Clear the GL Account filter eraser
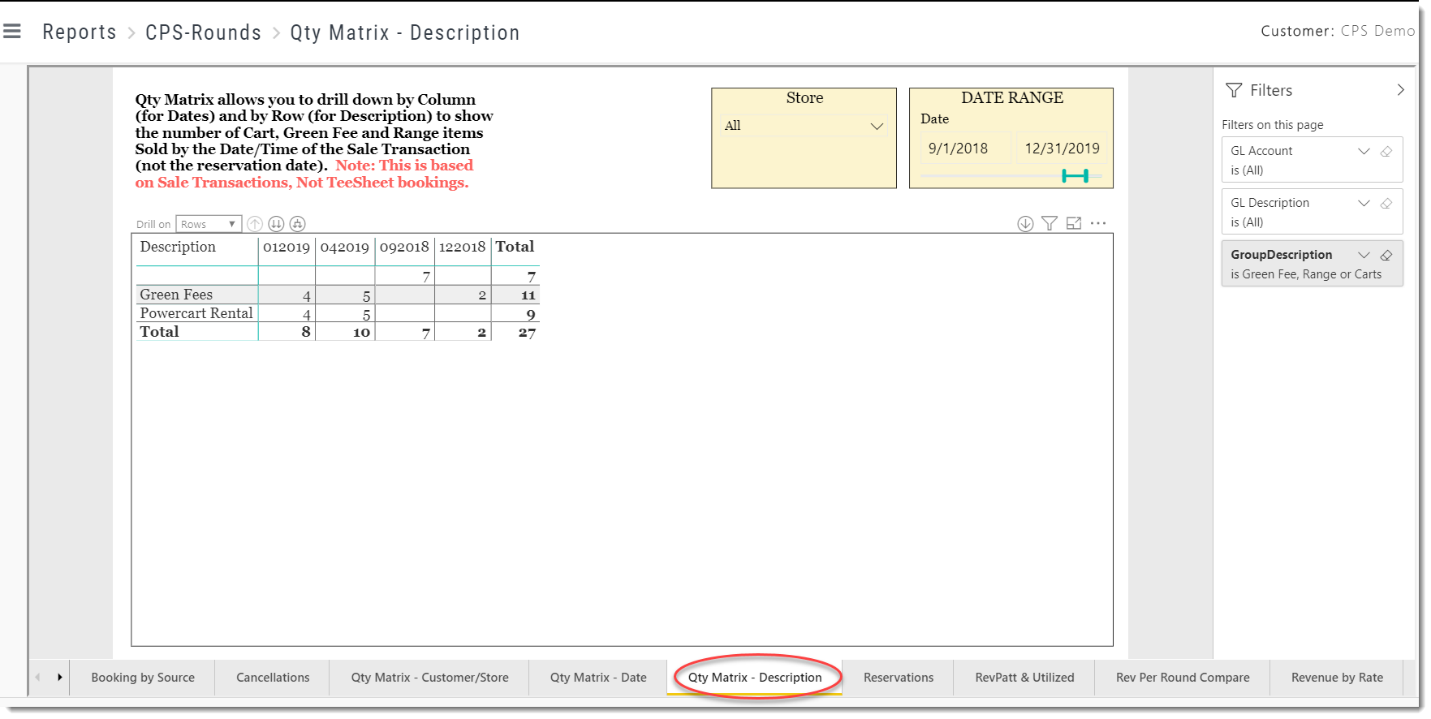Screen dimensions: 1431x719 point(1386,151)
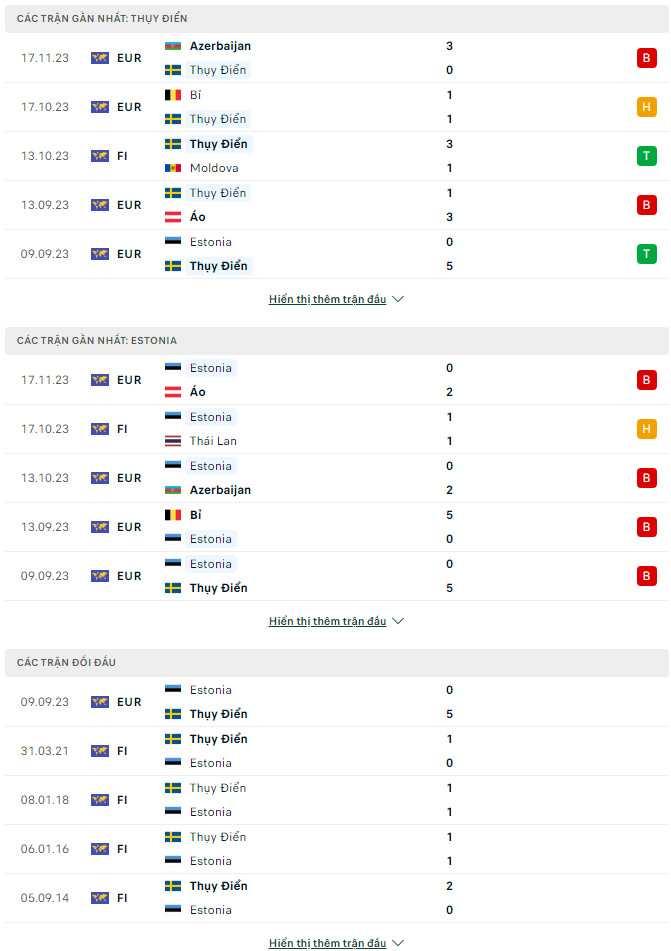Viewport: 671px width, 951px height.
Task: Expand more matches under Thụy Điển section
Action: 336,299
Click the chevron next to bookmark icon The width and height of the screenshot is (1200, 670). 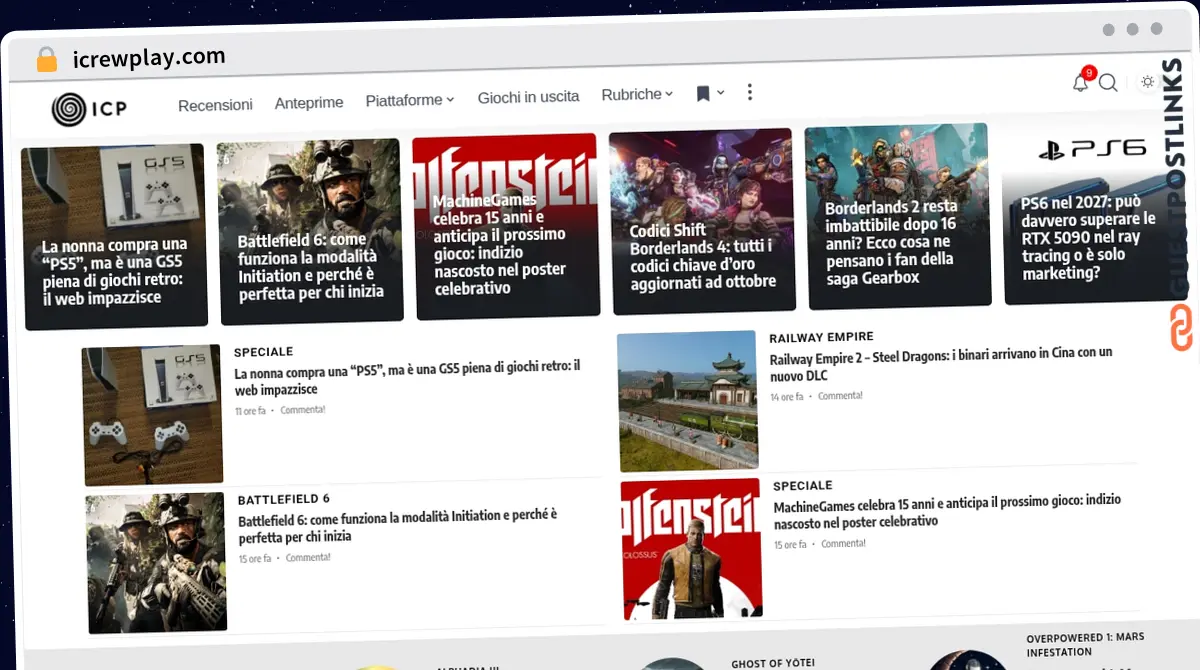[721, 93]
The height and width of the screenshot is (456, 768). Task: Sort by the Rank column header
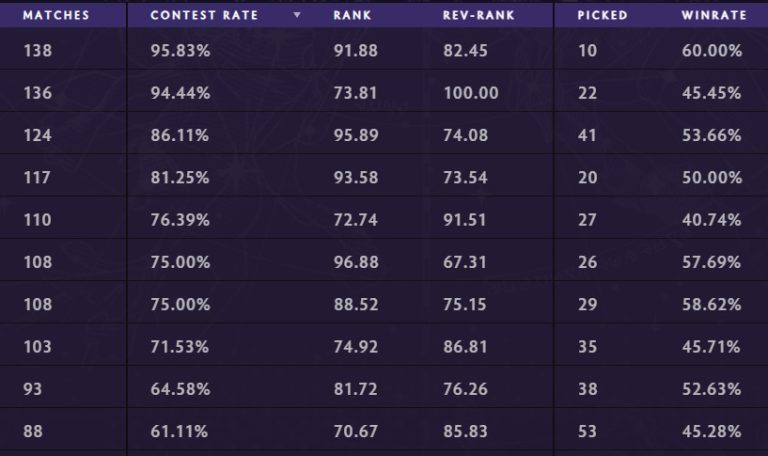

→ **GOAL**:
Which lines in the records above contain the word "Task"? Find them all and copy each of those lines in full, matching case exactly.

→ **SOLUTION BELOW**:
Task: Expand more matches under Thụy Điển section
The height and width of the screenshot is (456, 768). Task: Sort by the Rank column header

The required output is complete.